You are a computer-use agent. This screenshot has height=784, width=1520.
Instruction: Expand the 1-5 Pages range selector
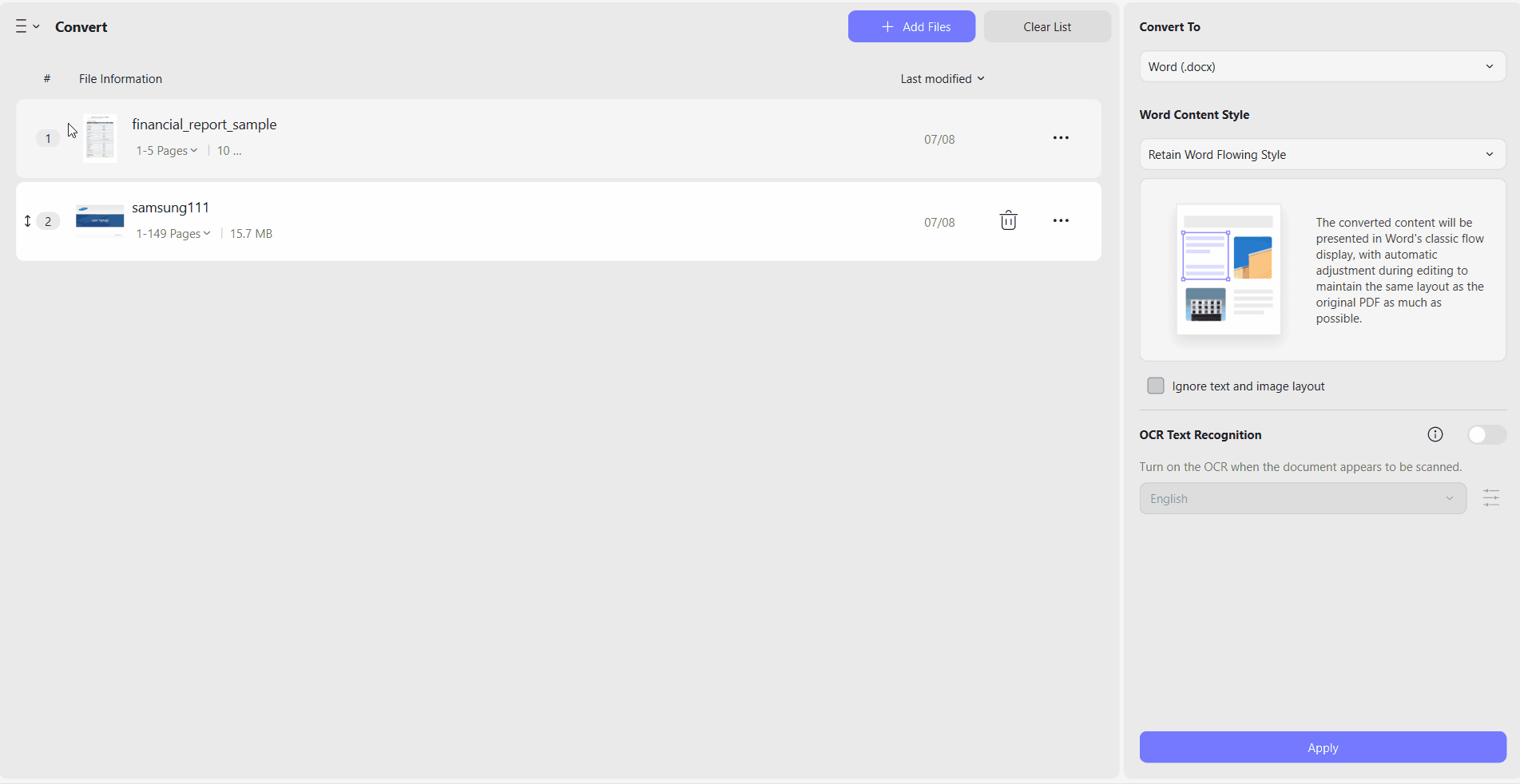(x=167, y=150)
********************
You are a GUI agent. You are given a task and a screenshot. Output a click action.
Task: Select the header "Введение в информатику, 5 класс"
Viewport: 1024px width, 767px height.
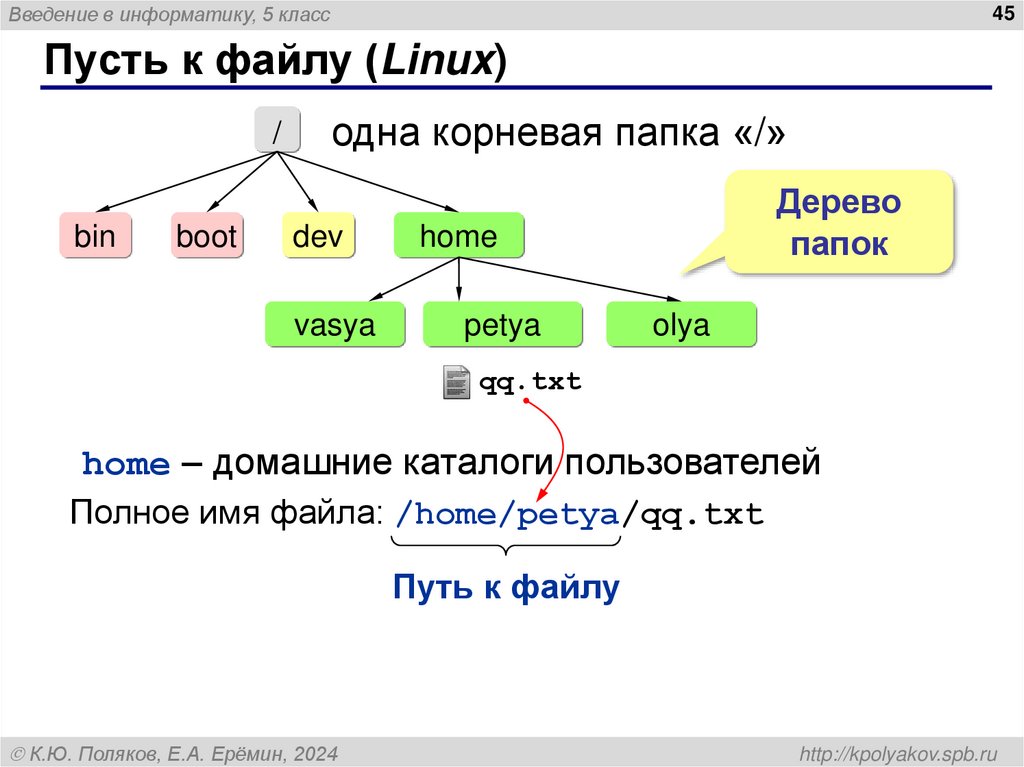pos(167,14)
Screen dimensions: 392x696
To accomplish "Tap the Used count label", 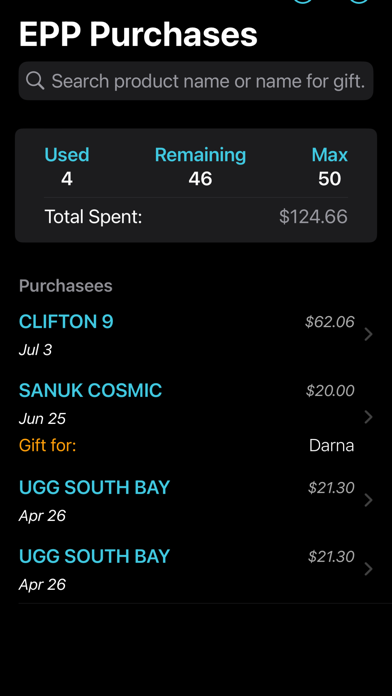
********************
### Given instruction
Rescale the records from the line with "You are a computer-use" up to and including the line with "(x=167, y=150)", writing out those lines again with the requests included and with every coordinate in the answers multiplied by 0.45 and rounded to a whole number, halves rounded up. Leave the pictures out of your answer.

### Task answer
You are a computer-use agent. This screenshot has height=784, width=1520.
Instruction: Expand the 1-5 Pages range selector
(x=75, y=68)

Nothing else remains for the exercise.